Сам Мейерхольд никогда не пускался в глубокомысленные объяснения своего замысла, но оставленные критиками и театроведами подробные описания его спектакля позволяют увидеть в нем то, что оказалось закрытым для большинства современников.
Н. Эрдман к этому большинству не принадлежал, он сумел понять режиссерский замысел
«Ревизора» и создавал свою комедию как дальнейшее развитие той картины мира, которую явил мейерхольдовский шедевр. Руководитель ГосТИМа остро нуждался в пьесах современных авторов, и один из них - создатель «Самоубийцы» - задумал представить этому театру такую пьесу, которая позволила бы режиссеру высказаться вполне - на материале современной жизни - о том, что его по-настоящему волновало. «Самоубийца» как бы отпочковался от темы самоубийства Хлестакова, он значительно углубил ее и усложнил поэтику зеркальных отражений мейерхольдовского спектакля.
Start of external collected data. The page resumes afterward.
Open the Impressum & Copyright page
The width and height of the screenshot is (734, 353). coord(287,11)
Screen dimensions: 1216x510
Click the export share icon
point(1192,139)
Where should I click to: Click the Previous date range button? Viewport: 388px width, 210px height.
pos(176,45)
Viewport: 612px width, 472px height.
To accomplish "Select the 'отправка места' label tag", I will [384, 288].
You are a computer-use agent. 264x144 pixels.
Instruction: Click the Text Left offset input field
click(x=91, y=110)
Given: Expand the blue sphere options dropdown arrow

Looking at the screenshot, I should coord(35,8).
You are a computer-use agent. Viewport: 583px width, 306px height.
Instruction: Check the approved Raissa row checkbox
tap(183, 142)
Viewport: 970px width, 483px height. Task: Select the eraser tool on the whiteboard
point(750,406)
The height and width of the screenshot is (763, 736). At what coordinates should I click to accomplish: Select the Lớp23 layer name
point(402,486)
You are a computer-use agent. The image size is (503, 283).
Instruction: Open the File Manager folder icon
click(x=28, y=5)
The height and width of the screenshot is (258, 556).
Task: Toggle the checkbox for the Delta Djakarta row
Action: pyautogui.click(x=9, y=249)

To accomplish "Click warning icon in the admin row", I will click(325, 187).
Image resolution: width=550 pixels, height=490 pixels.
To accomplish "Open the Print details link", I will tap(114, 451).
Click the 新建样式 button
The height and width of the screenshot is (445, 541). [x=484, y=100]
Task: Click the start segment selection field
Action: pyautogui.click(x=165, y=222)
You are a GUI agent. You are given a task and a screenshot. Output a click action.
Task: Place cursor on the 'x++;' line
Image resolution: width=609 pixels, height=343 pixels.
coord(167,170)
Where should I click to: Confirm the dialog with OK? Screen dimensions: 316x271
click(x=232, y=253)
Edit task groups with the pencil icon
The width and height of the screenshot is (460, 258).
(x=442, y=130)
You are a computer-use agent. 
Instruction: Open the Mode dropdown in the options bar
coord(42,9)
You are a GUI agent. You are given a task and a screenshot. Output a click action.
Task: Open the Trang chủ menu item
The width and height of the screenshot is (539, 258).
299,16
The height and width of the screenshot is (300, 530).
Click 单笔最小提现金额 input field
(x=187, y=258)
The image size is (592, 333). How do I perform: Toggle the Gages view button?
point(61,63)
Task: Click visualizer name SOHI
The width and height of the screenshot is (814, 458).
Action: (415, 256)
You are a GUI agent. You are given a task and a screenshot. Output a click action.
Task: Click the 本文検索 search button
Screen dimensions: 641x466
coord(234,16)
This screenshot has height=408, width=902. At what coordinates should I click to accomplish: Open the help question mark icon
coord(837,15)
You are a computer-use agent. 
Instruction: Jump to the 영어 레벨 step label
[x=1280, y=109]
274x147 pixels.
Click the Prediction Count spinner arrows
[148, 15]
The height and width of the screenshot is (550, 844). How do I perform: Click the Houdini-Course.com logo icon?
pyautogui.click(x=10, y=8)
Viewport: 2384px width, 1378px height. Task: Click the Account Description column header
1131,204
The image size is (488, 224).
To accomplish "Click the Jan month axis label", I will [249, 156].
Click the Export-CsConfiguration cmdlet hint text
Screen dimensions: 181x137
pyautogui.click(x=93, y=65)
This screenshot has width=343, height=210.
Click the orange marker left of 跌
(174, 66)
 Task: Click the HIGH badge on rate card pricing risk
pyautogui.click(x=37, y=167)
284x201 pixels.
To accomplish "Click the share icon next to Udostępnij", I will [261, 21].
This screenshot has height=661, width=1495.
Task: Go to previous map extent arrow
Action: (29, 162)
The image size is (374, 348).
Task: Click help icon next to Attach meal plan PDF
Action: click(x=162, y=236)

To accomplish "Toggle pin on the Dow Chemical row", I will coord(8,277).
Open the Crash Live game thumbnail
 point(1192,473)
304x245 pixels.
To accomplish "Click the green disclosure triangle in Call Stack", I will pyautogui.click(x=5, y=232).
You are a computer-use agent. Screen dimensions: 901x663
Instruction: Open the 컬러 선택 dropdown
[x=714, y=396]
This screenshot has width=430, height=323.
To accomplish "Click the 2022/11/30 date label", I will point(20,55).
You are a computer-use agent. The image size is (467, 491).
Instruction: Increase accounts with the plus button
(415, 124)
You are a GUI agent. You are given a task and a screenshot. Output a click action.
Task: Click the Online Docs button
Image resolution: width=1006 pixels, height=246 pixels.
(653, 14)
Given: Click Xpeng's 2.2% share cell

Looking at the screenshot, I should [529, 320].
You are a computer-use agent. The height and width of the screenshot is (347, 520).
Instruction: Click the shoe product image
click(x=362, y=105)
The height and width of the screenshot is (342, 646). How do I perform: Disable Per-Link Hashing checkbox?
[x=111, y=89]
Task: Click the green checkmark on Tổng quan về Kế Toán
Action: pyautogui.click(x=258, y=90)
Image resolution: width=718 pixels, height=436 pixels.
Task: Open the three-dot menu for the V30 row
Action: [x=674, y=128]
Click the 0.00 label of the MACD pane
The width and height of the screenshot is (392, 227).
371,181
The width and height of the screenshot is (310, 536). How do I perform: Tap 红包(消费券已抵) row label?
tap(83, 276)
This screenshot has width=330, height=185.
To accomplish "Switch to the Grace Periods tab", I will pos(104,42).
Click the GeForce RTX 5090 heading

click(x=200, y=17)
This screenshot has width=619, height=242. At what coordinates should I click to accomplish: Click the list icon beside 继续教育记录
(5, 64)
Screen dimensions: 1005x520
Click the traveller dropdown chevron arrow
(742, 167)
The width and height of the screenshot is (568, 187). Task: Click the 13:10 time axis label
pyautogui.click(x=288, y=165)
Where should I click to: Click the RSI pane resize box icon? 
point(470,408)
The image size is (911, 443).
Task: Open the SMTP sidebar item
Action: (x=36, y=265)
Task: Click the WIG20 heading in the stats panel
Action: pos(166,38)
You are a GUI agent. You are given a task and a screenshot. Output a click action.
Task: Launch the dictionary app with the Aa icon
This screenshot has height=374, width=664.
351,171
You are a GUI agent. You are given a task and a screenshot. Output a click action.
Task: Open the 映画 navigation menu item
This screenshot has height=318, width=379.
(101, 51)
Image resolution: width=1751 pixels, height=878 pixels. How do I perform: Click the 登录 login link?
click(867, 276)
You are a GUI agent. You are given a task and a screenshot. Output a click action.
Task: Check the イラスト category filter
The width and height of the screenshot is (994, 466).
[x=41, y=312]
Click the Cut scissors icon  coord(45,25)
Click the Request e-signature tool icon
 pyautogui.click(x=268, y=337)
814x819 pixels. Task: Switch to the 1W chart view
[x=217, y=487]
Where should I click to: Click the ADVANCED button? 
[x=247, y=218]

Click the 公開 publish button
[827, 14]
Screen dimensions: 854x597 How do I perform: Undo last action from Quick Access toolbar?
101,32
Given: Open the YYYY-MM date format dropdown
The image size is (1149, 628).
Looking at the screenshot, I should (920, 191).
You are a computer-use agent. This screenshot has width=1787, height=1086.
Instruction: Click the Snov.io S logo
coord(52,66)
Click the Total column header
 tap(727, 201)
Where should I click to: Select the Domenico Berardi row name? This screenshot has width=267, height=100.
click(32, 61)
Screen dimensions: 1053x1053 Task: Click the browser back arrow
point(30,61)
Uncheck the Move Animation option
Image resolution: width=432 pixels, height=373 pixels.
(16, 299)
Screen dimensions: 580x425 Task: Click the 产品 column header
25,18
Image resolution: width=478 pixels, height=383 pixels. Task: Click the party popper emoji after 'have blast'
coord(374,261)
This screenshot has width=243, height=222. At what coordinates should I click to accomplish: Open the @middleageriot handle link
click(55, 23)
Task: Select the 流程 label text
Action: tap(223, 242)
Комедия Эрдмана заново соединила трагическое и комическое, пластическое и музыкальное, реалистическое и символистское начала мейерхольдовской мистерии, она реконструировала основы амбивалентного образа мира у этого режиссера, а главный герой «Самоубийцы» стал отражением Хлестакова. Но сам Иван Александрович оказался помещенным при этом в другой ряд образов-масок, который восходил к Осирису и Дионису. Эрдман развел к полюсам образной системы своей комедии два противостоящих друг другу начала - тварное и нетварное. При этом история его героя стала прямым отражением мифа о страдающем и воскресающем божестве. Если Хлестаков Мейерхольда был только дионисической личностью, то эрдмановский Хлестаков/Подсекальников сохранил память о дионисовой жертве. Пьеса Эрдмана оказалась связанной с самим сюжетом о растерзании Диониса титанами.
Первая встреча Семена Семеновича со своим праобразом произошла в эпизоде самообучения Подсекальникова игрой на бейном басе. Встреча с Дионисом была для него и встречей с безначальным началом мира; она стала для Подсекальникова знаком пробуждения в нем воли к жизни, которая в философии Шопенгауэра полностью совпадала с Волей как таковой.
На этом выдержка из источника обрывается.